Beatriz Coelho (Porto, 1995) lives and works in Lisbon.
She has a degree in Painting from the Faculty of Fine Arts of the University of Lisbon (2018).
Since 2015, she has regularly participated in exhibitions, of which we highlight: I will take the risk, curated by Carolina Trigueiros and Tomaz Hipólito, Tomaz Hipólito Studio, Lisbon, PT. 2019; Young Creator Exhibition, Nova SBE, Carcavelos, PT, 2019; Painting Finalists 16'17, Sociedade Nacional de Belas-Artes, Lisbon, PT, 2018; Carpe Diem A. J. Millennium BCP, Águas-livres 8, Lisbon, PT. 2018; ARTLAB - UR - Trilogy of Worlds, Contemporary Tapestry, Museu da Tapeçaria de Portalegre - Guy Fino. Portalegre, PT. 2015-2016.

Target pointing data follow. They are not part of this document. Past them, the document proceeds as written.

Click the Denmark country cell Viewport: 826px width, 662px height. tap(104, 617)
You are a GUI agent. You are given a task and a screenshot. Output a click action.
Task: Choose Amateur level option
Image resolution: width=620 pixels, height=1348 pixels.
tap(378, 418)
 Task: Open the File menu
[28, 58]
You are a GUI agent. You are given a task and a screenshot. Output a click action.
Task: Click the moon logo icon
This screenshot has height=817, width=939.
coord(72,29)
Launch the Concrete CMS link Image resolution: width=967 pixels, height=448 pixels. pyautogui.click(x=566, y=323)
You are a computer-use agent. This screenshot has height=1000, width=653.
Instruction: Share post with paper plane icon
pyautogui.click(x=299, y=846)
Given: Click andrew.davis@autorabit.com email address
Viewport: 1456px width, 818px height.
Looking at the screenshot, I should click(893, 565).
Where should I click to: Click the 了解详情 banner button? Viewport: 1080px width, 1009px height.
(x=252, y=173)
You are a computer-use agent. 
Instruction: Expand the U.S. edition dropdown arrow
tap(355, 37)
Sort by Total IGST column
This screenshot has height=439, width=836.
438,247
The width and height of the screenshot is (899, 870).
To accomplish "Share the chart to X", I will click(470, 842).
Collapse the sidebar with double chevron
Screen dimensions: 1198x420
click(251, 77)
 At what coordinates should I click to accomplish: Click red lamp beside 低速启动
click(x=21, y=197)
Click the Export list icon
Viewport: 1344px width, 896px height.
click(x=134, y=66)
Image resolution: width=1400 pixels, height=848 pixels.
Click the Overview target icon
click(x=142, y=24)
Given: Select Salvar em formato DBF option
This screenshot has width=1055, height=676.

In 2018, she was selected as a finalist and was one of the winners of the Young Art Prize - an initiative of Carpe Diem Arte e Pesquisa with the support of CPS and the Millennium BCP Foundation - having developed an editorial project at the Portuguese Serigraphy Centre.
In 2019, she was selected as a finalist in the Young Creator Competition.
Among other participations and in addition to her artistic practice, she collaborates as an author of articles for different magazines and integrated platforms in the field of plastic arts, such as Artecapital.
The artistic project that Beatriz Coelho has been developing involves the exploration of a temporal dimension, starting with the practice of painting and extending to other disciplines, such as tapestry, drawing and sculpture. An exploration that addresses the main idea of temporality, understanding this interest from a thematic and procedural point of view. In the thematic field, we constantly find ideas that are related to our relationship with the past (memory, recollection, nostalgia), with the present (look, attention) and with the future (yearnings, desires, expectations). From the procedural point of view, she is interested in issues inherent to the very making of painting and of the other disciplines she works with, issues that are inevitably associated with a temporal dimension, such as materiality (a kind of temporal sedimentation), collage and the play between different surfaces (of which the edition developed at the CPS is an example). It is on this elastic thread that his body of work develops, fluctuating between figuration and abstraction - often integrating elements that could be defined as figurative suggestions, proposing that which lies between the visible and the invisible, suggesting a "beyond" its last inscription.
In the end, these are works that do not narrate precise stories, nor are they defined by closed scripts. Rather, they pave the way: only by proposing narratives and offering something to discover in the mystery of their corporeality - or their absence - allowing the viewer access to profoundly human questions.